HOW TO COMPLETE THIS TASK:
Would you restate the entries below word for word, starting at the first line and ending with the one that has "has width=1184, height=827."?
────────────────────
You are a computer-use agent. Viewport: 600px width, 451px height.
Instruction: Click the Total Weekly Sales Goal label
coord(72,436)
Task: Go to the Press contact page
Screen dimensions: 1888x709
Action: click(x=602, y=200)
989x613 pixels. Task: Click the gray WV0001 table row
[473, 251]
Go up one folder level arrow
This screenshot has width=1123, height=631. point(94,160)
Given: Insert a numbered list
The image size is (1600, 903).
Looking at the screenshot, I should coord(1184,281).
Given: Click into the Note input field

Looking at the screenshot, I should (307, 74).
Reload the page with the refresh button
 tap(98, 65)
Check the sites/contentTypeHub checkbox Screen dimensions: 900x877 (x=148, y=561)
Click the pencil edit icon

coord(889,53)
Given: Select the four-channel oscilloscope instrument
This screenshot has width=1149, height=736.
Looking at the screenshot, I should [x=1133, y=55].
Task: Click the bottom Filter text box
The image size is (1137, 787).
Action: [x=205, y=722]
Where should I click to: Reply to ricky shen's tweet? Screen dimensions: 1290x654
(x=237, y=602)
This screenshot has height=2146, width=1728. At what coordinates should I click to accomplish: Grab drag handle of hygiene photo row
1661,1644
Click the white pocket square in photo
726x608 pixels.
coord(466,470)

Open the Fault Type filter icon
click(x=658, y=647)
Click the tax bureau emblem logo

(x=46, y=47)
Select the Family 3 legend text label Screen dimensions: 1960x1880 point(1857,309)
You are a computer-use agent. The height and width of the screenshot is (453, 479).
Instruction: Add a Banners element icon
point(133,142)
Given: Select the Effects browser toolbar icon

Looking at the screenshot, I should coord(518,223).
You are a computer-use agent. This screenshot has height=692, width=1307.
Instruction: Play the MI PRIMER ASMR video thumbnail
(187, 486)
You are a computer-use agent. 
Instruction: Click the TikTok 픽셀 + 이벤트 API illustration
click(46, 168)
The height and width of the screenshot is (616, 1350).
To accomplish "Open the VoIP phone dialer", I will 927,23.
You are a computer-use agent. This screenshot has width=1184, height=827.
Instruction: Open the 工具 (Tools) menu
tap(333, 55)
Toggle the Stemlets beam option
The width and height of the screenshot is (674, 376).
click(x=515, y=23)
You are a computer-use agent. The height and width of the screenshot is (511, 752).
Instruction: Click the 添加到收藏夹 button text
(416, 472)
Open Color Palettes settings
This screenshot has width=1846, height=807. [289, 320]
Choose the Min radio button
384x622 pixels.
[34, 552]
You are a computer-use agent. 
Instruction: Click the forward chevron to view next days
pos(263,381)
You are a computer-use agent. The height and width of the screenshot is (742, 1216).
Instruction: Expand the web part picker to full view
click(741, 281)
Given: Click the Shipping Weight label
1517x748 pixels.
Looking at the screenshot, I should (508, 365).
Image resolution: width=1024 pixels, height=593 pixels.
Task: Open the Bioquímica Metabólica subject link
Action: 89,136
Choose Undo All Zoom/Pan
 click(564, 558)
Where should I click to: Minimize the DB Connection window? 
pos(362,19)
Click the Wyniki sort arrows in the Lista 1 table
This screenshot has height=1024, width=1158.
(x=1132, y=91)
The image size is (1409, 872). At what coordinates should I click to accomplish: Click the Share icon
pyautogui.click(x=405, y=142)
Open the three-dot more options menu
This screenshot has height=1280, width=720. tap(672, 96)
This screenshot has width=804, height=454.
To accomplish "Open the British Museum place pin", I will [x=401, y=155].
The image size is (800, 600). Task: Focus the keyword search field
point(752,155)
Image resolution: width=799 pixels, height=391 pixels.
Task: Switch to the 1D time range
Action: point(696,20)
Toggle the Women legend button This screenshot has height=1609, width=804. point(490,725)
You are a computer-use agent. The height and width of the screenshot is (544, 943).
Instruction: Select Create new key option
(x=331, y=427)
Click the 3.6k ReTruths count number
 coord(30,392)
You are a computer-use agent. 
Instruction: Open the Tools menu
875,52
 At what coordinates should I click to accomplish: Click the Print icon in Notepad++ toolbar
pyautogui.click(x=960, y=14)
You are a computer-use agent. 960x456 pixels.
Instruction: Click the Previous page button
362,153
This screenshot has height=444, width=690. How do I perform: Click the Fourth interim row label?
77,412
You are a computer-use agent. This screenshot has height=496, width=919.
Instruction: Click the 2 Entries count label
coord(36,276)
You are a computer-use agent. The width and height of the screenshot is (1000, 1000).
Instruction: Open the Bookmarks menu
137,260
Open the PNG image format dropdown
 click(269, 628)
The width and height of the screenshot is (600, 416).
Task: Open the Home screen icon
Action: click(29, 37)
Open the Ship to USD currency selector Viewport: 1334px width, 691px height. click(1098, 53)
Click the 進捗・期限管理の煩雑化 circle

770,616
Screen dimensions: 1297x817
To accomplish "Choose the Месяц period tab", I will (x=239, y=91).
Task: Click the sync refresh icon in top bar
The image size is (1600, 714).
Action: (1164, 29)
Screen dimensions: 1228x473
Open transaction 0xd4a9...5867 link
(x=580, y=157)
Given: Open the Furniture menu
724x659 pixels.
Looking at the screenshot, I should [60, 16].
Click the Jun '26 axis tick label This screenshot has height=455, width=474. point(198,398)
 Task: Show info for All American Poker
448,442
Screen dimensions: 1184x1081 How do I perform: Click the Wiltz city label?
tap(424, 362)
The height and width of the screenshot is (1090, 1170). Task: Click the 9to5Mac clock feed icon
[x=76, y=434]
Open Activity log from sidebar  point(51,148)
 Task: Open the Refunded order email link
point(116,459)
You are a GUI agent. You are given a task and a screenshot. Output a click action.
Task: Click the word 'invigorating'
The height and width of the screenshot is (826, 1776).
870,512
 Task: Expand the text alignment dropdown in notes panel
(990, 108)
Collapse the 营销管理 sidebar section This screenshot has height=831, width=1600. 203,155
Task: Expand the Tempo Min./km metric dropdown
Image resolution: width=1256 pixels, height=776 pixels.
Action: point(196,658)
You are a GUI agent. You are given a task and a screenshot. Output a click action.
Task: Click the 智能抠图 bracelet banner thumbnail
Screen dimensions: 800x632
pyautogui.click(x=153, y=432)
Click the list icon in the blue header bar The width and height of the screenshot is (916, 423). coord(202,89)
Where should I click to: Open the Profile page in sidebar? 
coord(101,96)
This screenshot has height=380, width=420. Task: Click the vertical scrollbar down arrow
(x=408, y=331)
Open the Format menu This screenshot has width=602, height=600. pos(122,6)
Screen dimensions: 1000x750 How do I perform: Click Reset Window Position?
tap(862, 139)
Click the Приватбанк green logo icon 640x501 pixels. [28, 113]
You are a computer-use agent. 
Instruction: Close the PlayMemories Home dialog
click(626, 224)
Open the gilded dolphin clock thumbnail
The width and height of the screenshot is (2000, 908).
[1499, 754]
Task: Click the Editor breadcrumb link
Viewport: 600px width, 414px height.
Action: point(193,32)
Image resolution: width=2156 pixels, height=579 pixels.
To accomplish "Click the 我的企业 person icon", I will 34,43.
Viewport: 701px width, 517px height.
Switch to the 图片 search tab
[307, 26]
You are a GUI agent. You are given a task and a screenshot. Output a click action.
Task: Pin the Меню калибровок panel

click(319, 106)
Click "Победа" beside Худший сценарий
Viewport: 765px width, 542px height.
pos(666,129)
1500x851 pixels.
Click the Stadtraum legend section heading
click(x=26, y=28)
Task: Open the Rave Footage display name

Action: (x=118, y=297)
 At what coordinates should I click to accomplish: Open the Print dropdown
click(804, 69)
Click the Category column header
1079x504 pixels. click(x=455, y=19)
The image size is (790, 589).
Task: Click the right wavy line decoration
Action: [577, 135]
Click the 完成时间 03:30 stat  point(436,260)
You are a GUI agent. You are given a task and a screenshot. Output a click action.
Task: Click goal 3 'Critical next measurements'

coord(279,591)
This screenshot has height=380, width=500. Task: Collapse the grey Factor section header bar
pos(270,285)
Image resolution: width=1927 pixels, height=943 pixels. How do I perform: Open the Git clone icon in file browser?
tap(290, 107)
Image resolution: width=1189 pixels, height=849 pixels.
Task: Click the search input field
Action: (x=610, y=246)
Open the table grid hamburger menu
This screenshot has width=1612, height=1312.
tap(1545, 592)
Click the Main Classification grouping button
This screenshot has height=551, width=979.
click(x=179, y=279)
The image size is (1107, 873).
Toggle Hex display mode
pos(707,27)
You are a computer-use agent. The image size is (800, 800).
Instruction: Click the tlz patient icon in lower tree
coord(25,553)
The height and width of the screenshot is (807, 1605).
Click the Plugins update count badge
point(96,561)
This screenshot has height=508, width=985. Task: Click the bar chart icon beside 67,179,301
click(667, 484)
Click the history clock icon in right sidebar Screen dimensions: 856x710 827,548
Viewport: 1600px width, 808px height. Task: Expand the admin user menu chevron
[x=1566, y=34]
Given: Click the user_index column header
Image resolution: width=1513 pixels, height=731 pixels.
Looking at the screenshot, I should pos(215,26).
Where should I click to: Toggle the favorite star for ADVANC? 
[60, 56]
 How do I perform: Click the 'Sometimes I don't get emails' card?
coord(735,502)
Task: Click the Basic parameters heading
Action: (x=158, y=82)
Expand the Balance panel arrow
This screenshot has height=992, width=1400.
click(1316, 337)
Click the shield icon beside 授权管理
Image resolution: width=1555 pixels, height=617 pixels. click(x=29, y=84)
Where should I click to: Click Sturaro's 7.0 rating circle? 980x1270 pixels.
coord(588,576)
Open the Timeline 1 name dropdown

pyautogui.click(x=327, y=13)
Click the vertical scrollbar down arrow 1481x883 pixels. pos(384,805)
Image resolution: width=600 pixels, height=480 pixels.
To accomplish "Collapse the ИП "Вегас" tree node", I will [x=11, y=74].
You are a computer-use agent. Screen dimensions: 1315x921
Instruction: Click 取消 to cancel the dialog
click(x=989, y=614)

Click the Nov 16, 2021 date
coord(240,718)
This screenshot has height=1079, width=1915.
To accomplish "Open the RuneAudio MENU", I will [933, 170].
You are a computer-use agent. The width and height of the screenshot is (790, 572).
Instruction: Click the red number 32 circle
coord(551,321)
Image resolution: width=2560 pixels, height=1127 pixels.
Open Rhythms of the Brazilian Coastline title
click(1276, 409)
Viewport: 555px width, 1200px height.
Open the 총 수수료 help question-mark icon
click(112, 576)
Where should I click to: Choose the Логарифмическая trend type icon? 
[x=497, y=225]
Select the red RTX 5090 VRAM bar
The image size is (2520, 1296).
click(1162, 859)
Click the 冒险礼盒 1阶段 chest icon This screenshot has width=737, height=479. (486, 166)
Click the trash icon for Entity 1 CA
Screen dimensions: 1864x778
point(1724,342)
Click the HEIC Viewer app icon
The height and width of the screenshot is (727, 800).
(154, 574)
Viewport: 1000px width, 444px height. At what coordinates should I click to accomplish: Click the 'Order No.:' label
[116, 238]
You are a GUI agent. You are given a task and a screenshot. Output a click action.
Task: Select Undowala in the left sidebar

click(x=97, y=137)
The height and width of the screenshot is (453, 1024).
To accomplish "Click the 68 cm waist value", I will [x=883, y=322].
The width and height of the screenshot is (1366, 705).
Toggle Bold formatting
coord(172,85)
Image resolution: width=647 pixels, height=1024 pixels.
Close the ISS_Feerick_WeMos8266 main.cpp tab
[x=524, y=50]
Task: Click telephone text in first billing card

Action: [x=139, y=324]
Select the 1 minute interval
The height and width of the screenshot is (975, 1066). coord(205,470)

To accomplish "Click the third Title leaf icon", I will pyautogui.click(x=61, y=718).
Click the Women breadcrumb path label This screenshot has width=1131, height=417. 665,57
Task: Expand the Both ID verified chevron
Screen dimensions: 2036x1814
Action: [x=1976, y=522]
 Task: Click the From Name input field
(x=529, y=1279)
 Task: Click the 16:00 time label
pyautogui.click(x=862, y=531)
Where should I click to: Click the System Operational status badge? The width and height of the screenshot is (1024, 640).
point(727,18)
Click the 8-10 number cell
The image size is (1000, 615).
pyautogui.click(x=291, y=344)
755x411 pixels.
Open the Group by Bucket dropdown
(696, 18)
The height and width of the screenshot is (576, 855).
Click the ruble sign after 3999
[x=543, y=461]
────────────────────
OUTPUT:
You are a computer-use agent. Viewport: 600px width, 451px height.
Instruction: Click the Total Weekly Sales Goal label
coord(72,436)
Task: Go to the Press contact page
Screen dimensions: 1888x709
Action: click(x=602, y=200)
989x613 pixels. Task: Click the gray WV0001 table row
[473, 251]
Go up one folder level arrow
This screenshot has width=1123, height=631. point(94,160)
Given: Insert a numbered list
The image size is (1600, 903).
Looking at the screenshot, I should coord(1184,281).
Given: Click into the Note input field

Looking at the screenshot, I should (307, 74).
Reload the page with the refresh button
 tap(98, 65)
Check the sites/contentTypeHub checkbox Screen dimensions: 900x877 (x=148, y=561)
Click the pencil edit icon

coord(889,53)
Given: Select the four-channel oscilloscope instrument
This screenshot has width=1149, height=736.
Looking at the screenshot, I should [x=1133, y=55].
Task: Click the bottom Filter text box
The image size is (1137, 787).
Action: [x=205, y=722]
Where should I click to: Reply to ricky shen's tweet? Screen dimensions: 1290x654
(x=237, y=602)
This screenshot has height=2146, width=1728. At what coordinates should I click to accomplish: Grab drag handle of hygiene photo row
1661,1644
Click the white pocket square in photo
726x608 pixels.
coord(466,470)

Open the Fault Type filter icon
click(x=658, y=647)
Click the tax bureau emblem logo

(x=46, y=47)
Select the Family 3 legend text label Screen dimensions: 1960x1880 point(1857,309)
You are a computer-use agent. The height and width of the screenshot is (453, 479).
Instruction: Add a Banners element icon
point(133,142)
Given: Select the Effects browser toolbar icon

Looking at the screenshot, I should coord(518,223).
You are a computer-use agent. This screenshot has height=692, width=1307.
Instruction: Play the MI PRIMER ASMR video thumbnail
(187, 486)
You are a computer-use agent. 
Instruction: Click the TikTok 픽셀 + 이벤트 API illustration
click(46, 168)
The height and width of the screenshot is (616, 1350).
To accomplish "Open the VoIP phone dialer", I will 927,23.
You are a computer-use agent. This screenshot has width=1184, height=827.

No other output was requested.